**INSTRUCTIONS TO FOLLOW:**
Here the job is to retype the data word for word while leaving the pictures aside.

**SUPPLIED ENTRIES:**

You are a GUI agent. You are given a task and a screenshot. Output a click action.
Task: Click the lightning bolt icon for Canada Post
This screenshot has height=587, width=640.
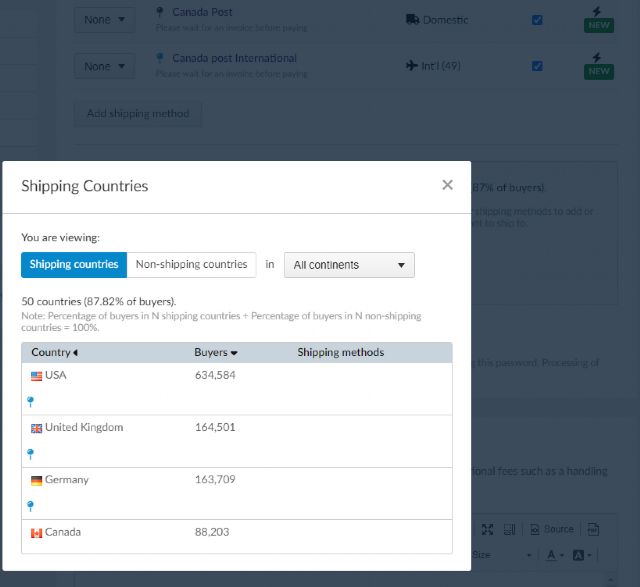pos(597,11)
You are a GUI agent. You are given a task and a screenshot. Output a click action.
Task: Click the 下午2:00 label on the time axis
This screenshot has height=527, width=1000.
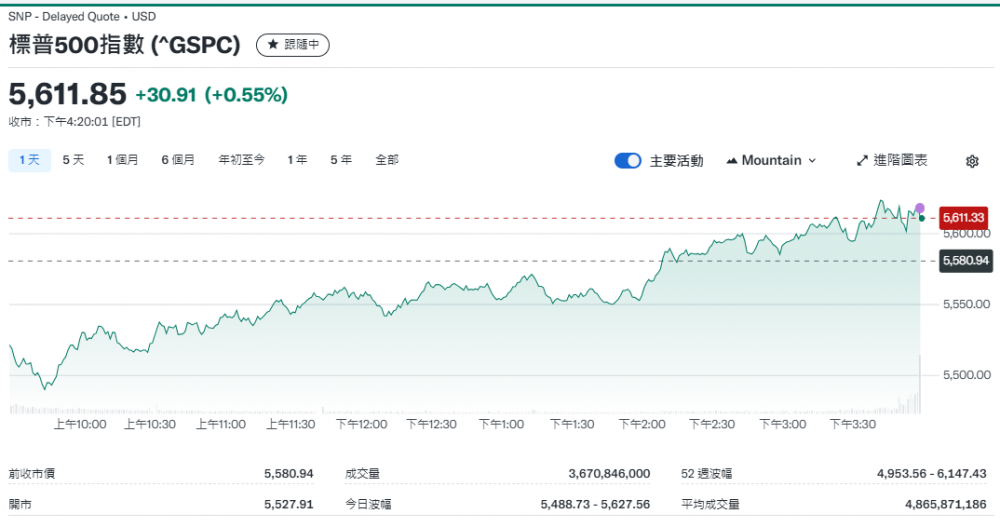coord(642,424)
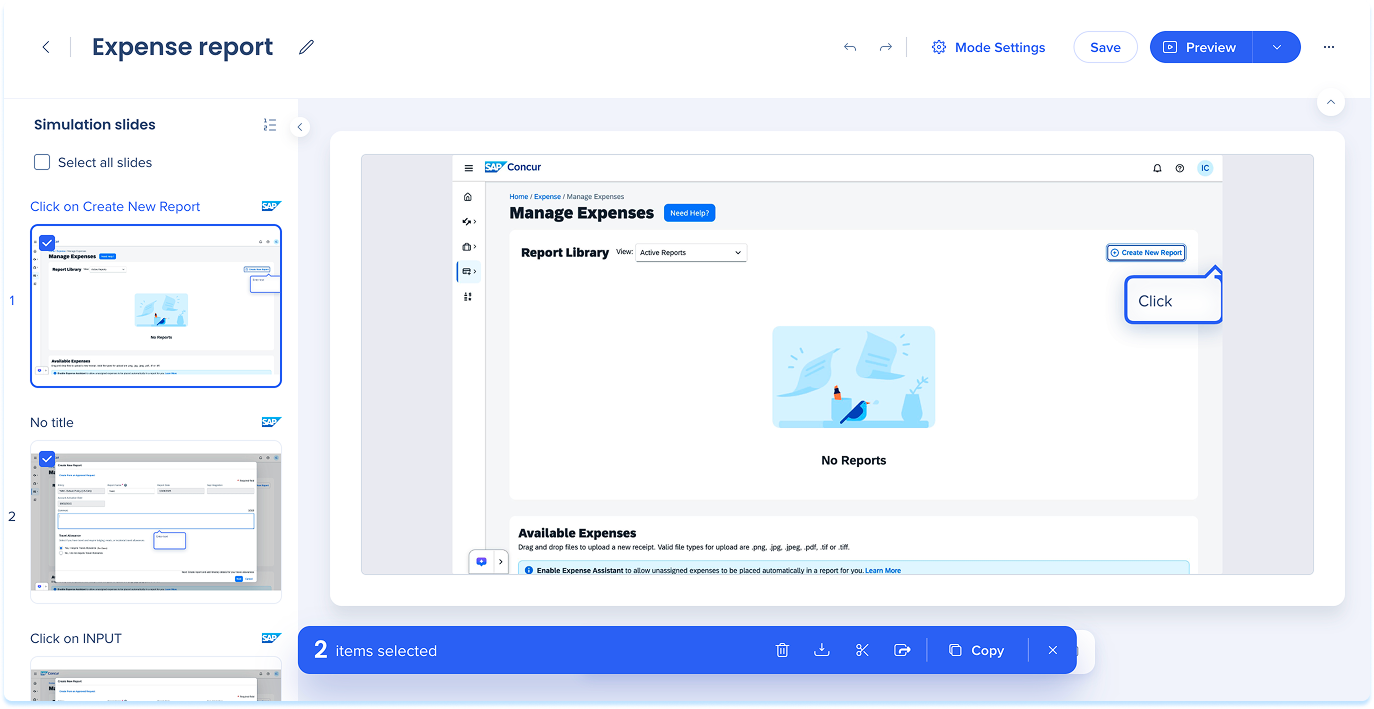This screenshot has width=1374, height=709.
Task: Click the pencil icon to rename Expense report
Action: (x=306, y=47)
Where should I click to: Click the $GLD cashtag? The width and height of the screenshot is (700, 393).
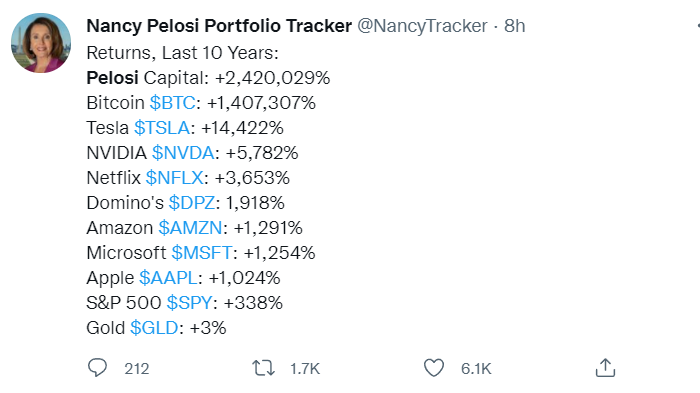pyautogui.click(x=154, y=328)
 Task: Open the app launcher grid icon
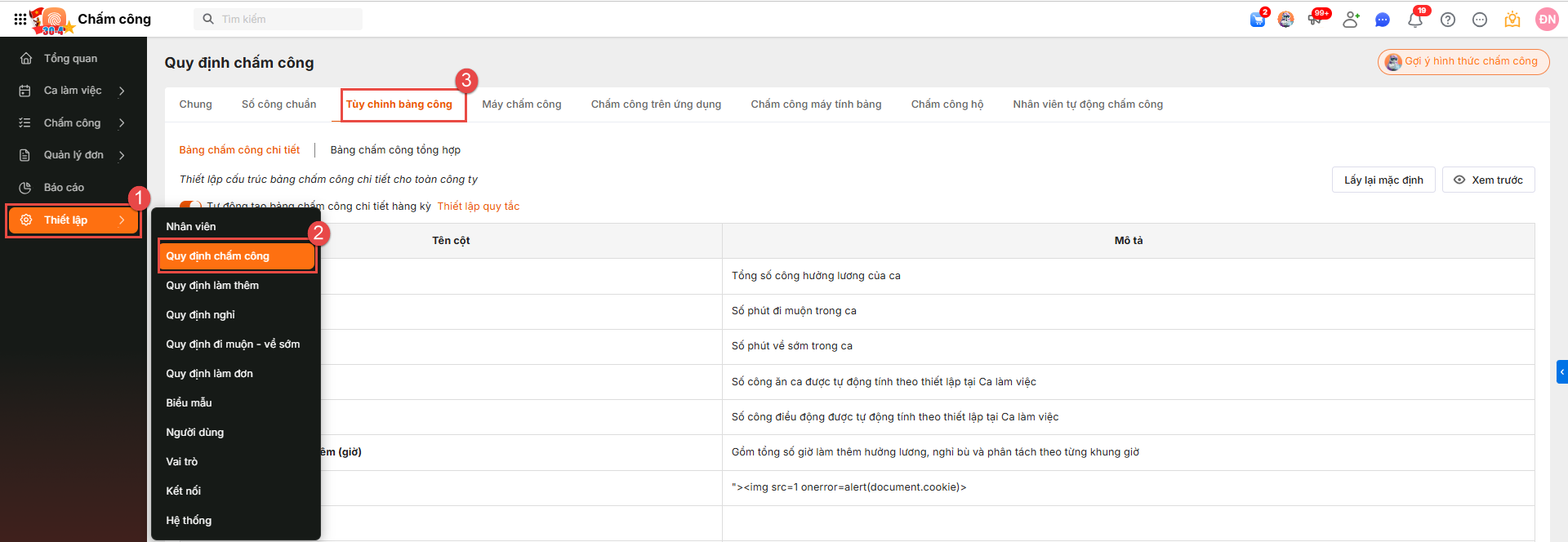pyautogui.click(x=20, y=19)
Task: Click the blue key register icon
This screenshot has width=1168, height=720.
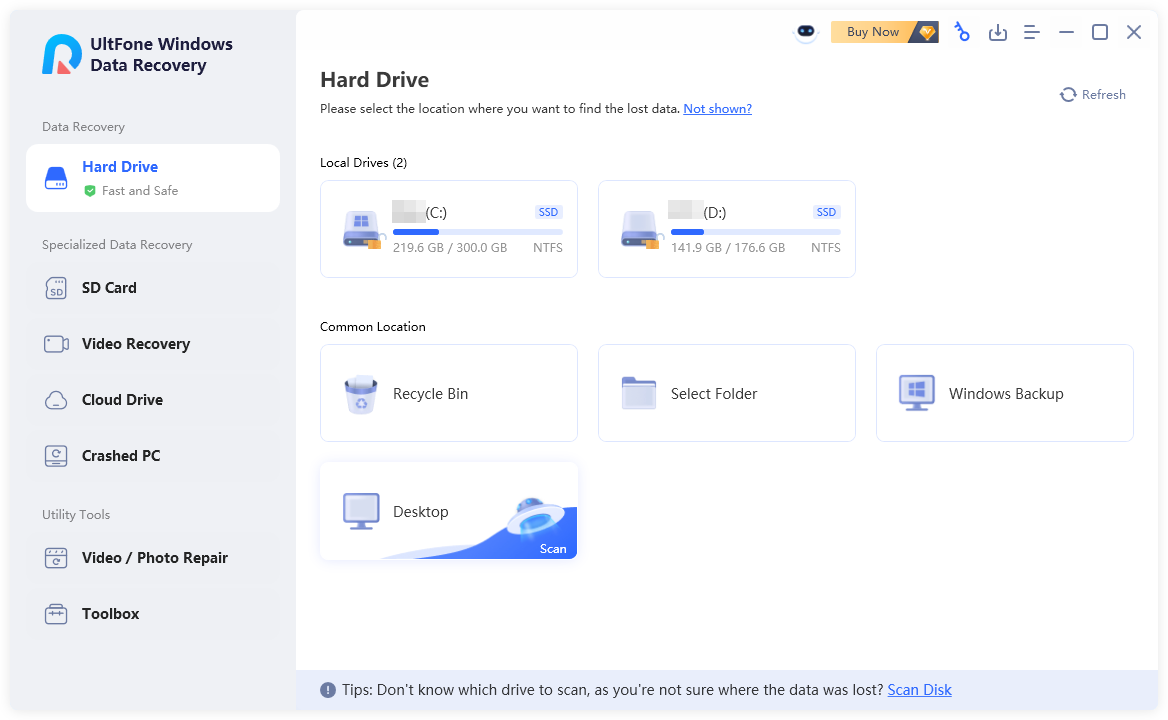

**EXERCISE RESULT:**
You are a GUI agent. You are given a task and a screenshot. Output a click action.
Task: Click the lightning bolt icon for Canada Post
This screenshot has height=587, width=640.
pos(597,11)
You are a GUI agent. You are given a task and a screenshot. Output a click action.
Task: Click the 下午2:00 label on the time axis
This screenshot has height=527, width=1000.
coord(642,424)
This screenshot has width=1374, height=709.
Task: Click the pencil icon to rename Expense report
Action: (x=306, y=47)
Where should I click to: Click the $GLD cashtag? The width and height of the screenshot is (700, 393).
pyautogui.click(x=154, y=328)
 Task: Open the app launcher grid icon
pyautogui.click(x=20, y=19)
Task: Click the blue key register icon
This screenshot has width=1168, height=720.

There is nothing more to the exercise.